In Romania there is a very large Hungarian minority of 1.2 million, out of which about 300,000 asked for Hungarian citizenship. Hungarian leaders in Romania claim that “it is not Hungary that is so attractive but Hungarian citizenship” because with a Hungarian passport it is not only easier to get a job in Western Europe but Hungarians can migrate anywhere within the European Union. Citizens of Romania and Bulgaria are still subject to restrictions, for example, in Austria, Germany, the Netherlands, Belgium, Luxembourg, Spain, France, Malta, and the United Kingdom.
I read several stories that highlight this trend among Hungarian Romanians. About a month ago a short article appeared with the title “Fidesz empties Transylvania.” It is about the quickening pace of emigration of Hungarians to western countries from Romania. The author tells stories about her acquaintances in Transylvania who spend a few days in Budapest to get a passport and in no time are on their way abroad in search of a job. So, the author concludes, Fidesz might get a few thousand extra votes, but in the long run the size of the Hungarian minority in Romania will shrink due to emigration.
What if someone can’t come up with Hungarian ancestors and is incapable of learning some Hungarian? Especially if they are from Balkan countries south of Serbia. There is an agency that can handle this situation too. Men can “purchase” Hungarian, mostly Roma, wives for 150,000 forints. Well, that is what the women get.

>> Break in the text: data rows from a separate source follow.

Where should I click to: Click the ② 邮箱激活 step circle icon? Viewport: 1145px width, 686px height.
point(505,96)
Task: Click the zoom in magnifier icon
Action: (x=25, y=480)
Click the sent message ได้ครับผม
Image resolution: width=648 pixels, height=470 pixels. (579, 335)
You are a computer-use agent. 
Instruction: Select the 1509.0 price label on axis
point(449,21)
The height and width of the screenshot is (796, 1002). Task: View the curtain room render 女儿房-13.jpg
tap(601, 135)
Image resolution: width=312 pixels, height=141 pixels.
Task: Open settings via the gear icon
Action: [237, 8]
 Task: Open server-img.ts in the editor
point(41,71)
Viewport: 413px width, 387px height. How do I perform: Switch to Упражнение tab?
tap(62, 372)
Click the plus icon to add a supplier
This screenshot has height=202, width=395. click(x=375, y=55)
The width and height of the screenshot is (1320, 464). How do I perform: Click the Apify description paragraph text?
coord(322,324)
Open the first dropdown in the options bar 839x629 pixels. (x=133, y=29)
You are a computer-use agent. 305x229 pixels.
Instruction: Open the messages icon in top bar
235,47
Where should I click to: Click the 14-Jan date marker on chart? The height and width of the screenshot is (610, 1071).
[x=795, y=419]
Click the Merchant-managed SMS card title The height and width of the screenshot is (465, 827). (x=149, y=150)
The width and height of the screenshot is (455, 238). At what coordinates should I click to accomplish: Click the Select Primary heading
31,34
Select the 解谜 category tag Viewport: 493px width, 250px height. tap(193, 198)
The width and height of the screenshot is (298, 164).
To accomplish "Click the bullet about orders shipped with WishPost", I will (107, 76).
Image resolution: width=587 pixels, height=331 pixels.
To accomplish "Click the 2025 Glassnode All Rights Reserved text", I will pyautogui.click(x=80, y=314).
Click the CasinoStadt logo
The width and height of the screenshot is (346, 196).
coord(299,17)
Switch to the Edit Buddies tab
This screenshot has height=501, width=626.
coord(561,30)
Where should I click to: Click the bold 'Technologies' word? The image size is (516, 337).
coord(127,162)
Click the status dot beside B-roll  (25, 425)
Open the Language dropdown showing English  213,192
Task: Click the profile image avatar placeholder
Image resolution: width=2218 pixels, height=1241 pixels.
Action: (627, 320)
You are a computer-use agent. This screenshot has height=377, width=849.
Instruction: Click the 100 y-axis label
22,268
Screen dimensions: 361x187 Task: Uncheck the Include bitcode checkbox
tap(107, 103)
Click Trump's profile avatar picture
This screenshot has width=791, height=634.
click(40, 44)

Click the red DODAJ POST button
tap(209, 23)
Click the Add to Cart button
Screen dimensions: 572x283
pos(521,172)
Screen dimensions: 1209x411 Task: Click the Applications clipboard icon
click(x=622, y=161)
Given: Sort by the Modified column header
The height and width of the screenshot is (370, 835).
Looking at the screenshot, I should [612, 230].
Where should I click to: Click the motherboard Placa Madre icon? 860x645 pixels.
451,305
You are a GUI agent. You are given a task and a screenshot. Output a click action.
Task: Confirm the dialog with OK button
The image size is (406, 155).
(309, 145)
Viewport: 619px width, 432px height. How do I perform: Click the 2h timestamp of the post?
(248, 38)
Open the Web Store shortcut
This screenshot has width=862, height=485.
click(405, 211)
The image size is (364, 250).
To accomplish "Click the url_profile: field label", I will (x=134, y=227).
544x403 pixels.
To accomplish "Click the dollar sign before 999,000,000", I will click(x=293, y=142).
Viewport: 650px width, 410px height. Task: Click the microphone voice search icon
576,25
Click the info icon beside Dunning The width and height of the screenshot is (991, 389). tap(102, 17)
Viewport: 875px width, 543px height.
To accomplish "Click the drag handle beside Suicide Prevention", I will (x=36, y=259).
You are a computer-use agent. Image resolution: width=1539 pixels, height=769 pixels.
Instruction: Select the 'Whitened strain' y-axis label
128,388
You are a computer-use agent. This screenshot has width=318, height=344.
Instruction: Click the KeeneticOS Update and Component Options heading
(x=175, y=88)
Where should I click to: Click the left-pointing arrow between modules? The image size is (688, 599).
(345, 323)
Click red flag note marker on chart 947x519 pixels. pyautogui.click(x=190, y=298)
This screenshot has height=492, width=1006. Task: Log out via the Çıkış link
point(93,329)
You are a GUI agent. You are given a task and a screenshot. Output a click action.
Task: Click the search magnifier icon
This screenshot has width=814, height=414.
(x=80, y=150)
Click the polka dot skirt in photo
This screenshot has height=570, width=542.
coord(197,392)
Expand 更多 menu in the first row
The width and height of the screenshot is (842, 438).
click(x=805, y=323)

Those who arrange these marriages apparently receive millions. Enterprising Hungarians make preparation for the marriages between these women and men from Serbia or other countries in the Balkans. The “weddings” take place in Subotica and from there the grooms are off to Germany or some other western European country. A couple of months later the brides return “as if nothing happened,” says the Hungarian official. Although it happened in the past that the girl was left high and dry in Germany and the family had to scrape together the money to get her home. And don’t think that this is not a widespread practice. Just around Kiskunalas officials are aware of at least 100 cases.
So, these are some of the consequences of the Orbán government’s decision “to unify the nation.” As Attila Jakab, originally from Transylvania, wrote today in Galamus, the notions of nation, state, and citizenship have completely lost their meaning.